## Data records
===============
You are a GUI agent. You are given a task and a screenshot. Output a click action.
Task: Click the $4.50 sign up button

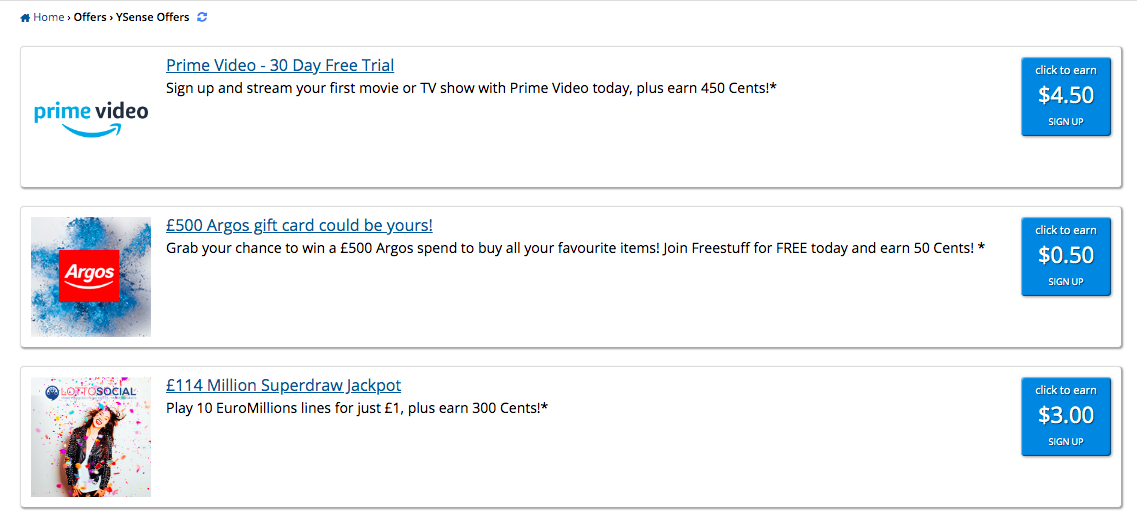1066,96
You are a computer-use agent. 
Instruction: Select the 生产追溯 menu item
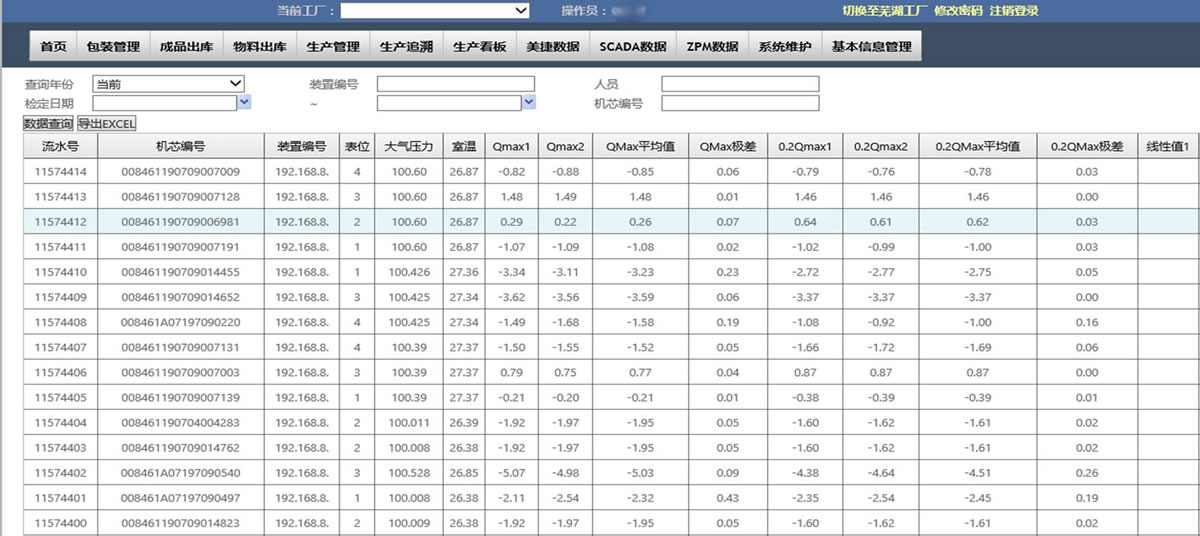(x=406, y=46)
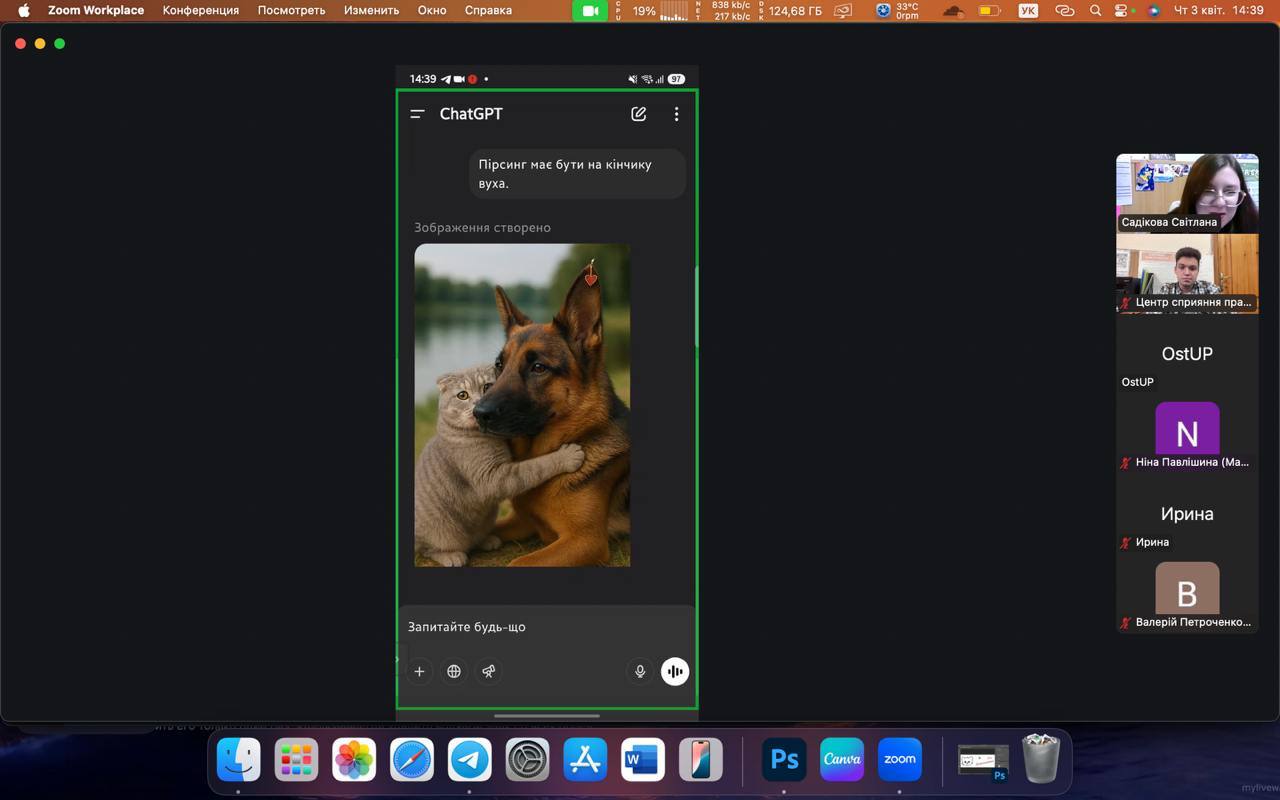This screenshot has height=800, width=1280.
Task: Open the Конференция menu
Action: [201, 11]
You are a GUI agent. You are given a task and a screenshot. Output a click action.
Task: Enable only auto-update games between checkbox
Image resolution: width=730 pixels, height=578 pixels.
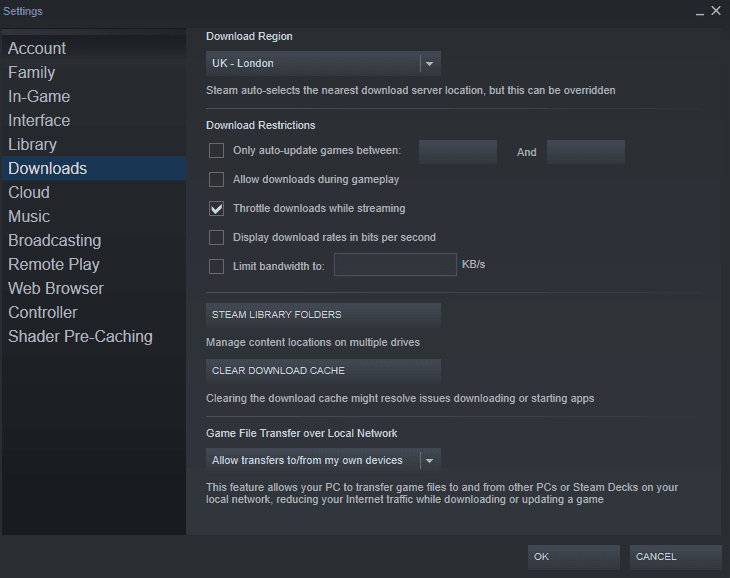216,151
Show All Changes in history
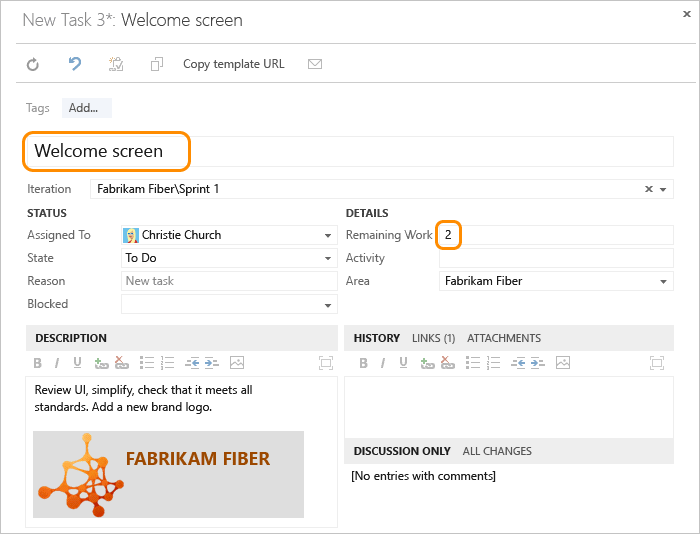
===============
## Assigned task
The entries above should be reproduced exactly, without their pictures.

## Solved problem
You are a GUI agent. You are given a task and a screenshot. Output a click action.
Task: Click the $4.50 sign up button

1066,96
You are a computer-use agent. 
Instruction: Select the 生产追溯 menu item
(x=406, y=46)
This screenshot has height=800, width=1280.
Task: Open the Конференция menu
Action: [201, 11]
You are a GUI agent. You are given a task and a screenshot. Output a click action.
Task: Enable only auto-update games between checkbox
Image resolution: width=730 pixels, height=578 pixels.
216,151
Show All Changes in history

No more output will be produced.